Saved entries
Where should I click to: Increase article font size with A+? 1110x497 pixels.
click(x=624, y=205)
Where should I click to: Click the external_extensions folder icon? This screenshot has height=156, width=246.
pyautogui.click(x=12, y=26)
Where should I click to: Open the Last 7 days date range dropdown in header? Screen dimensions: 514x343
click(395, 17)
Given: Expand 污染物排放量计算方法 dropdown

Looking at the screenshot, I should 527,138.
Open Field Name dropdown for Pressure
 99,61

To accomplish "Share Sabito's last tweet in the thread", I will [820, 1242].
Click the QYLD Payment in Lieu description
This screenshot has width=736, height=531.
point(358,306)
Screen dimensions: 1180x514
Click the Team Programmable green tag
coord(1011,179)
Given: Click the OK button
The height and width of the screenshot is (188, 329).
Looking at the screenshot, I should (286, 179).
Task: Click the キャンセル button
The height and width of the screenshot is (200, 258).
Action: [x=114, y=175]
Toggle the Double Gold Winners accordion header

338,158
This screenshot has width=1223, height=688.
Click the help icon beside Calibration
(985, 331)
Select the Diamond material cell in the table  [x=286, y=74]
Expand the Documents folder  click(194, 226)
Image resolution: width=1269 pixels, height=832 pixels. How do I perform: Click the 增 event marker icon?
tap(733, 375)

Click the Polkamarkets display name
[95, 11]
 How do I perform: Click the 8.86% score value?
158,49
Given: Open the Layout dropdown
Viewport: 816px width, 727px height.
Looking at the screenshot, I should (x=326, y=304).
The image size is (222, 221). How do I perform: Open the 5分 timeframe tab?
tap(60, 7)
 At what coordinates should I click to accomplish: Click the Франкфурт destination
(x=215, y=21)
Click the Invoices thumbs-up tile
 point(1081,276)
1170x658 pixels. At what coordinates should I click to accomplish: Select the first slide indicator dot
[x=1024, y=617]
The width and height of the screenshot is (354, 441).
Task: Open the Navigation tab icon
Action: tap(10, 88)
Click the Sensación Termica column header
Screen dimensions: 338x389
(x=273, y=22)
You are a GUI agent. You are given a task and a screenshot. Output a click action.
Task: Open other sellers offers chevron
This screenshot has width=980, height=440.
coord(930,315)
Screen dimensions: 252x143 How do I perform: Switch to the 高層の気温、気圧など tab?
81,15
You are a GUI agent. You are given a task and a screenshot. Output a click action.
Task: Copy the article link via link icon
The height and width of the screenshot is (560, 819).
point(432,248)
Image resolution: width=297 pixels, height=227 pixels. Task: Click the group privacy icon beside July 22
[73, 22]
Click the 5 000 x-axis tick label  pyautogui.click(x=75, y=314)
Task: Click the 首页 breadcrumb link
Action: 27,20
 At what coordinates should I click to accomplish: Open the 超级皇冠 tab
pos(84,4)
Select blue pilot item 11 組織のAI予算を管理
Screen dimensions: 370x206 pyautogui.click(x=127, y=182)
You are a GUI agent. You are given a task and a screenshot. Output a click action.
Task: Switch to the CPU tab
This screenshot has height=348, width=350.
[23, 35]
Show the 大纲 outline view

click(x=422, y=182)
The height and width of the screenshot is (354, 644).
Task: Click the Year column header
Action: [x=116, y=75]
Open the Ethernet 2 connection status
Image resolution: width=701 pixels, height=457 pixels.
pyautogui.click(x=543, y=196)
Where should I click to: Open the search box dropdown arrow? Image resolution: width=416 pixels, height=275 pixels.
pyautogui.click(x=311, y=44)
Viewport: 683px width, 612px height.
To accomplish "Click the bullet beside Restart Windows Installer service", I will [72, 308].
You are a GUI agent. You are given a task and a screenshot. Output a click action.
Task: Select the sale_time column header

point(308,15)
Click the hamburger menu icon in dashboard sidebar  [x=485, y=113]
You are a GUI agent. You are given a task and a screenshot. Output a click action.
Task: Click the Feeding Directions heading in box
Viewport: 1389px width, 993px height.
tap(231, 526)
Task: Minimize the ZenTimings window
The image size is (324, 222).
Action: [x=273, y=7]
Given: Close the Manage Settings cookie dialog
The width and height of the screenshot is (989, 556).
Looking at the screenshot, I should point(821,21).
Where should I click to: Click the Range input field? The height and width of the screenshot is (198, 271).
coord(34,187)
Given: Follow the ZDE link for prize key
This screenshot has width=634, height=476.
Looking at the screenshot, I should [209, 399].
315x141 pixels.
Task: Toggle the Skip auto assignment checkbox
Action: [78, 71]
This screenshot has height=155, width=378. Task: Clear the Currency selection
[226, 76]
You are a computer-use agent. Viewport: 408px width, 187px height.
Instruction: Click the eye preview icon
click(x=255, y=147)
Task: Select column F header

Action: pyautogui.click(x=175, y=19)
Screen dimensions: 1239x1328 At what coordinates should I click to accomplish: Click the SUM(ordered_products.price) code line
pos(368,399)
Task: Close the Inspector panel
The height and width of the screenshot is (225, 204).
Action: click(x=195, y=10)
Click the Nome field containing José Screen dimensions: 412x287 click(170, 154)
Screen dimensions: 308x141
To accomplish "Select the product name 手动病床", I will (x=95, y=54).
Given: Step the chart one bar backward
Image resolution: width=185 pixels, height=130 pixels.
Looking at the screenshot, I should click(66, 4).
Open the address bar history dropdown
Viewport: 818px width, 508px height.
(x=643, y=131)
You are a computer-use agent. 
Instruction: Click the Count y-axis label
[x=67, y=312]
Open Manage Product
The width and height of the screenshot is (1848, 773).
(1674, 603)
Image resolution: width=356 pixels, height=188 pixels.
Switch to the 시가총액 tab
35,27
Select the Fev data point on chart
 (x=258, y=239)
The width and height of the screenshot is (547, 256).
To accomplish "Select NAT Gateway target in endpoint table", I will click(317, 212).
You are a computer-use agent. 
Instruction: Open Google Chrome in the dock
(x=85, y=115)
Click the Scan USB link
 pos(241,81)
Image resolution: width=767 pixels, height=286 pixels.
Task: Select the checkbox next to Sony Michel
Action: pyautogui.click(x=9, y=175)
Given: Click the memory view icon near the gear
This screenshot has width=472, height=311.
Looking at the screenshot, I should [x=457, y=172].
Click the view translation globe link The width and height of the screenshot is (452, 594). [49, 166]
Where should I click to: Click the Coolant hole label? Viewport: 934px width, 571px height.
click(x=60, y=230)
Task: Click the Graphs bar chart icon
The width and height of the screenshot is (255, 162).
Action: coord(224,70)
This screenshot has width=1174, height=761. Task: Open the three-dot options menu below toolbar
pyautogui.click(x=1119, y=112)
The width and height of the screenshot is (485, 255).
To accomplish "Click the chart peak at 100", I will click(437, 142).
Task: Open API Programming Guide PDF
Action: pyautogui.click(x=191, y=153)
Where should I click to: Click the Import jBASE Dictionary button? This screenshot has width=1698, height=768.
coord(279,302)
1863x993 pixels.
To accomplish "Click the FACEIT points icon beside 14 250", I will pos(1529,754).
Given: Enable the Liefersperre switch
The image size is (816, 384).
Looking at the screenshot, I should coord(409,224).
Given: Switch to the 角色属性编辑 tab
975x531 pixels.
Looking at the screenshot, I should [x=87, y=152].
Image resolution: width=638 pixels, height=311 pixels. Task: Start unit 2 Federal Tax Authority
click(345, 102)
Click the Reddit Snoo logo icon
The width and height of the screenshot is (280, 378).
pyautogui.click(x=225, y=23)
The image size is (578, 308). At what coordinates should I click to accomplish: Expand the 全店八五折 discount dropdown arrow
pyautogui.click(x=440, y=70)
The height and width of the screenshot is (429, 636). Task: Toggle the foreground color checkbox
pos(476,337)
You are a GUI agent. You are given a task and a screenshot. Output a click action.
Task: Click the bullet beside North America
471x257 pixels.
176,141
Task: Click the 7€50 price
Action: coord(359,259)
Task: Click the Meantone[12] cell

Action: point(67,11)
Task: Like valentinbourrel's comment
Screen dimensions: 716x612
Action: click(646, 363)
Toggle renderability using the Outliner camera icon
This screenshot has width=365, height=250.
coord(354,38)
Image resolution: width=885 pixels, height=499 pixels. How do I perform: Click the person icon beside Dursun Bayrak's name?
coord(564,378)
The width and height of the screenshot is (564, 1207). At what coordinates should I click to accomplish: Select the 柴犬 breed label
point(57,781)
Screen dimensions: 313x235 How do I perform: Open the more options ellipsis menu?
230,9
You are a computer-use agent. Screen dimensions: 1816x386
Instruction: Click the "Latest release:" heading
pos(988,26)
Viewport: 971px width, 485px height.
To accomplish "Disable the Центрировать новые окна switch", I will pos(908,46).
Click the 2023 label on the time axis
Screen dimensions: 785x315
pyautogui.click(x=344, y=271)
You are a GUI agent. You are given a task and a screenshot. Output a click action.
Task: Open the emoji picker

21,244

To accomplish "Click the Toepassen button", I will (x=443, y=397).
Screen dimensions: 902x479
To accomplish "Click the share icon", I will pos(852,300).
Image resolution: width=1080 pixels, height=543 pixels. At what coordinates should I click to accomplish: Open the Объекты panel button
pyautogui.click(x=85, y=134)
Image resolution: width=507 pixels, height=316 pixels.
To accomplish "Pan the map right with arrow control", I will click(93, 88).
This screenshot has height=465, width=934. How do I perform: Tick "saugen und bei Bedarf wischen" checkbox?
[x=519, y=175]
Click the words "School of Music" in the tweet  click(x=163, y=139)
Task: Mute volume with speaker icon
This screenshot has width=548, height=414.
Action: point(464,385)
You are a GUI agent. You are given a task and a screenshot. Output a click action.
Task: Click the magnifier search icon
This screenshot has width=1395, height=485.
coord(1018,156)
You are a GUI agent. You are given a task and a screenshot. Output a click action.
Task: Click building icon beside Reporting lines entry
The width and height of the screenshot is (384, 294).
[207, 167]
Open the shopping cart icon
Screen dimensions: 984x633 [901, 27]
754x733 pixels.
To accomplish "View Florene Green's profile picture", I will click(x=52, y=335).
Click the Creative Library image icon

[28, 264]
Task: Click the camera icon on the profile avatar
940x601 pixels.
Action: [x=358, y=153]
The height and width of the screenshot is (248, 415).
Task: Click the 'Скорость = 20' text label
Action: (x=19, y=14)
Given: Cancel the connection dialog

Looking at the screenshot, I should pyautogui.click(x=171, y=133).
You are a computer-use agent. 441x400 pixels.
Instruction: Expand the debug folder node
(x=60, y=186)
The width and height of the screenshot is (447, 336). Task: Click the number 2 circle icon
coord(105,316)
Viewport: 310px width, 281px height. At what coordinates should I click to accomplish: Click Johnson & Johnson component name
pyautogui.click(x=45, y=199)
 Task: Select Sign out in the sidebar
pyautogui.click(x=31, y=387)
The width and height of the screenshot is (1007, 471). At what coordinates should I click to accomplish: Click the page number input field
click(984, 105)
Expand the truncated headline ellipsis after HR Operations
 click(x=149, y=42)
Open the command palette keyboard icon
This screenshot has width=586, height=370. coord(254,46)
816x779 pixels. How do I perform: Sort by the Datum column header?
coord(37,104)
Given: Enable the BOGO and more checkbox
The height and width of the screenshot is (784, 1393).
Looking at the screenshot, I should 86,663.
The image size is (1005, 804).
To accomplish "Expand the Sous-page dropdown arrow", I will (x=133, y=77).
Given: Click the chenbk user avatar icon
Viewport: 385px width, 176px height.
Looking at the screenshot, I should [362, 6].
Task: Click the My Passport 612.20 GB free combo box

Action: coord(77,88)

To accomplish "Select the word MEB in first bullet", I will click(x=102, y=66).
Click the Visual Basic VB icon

## DIRECTIONS:
Only lines that contain the string "Close" count; pick each one out of the records and copy it.

## EXERCISE RESULT:
Given: Close the Manage Settings cookie dialog
Task: Close the Inspector panel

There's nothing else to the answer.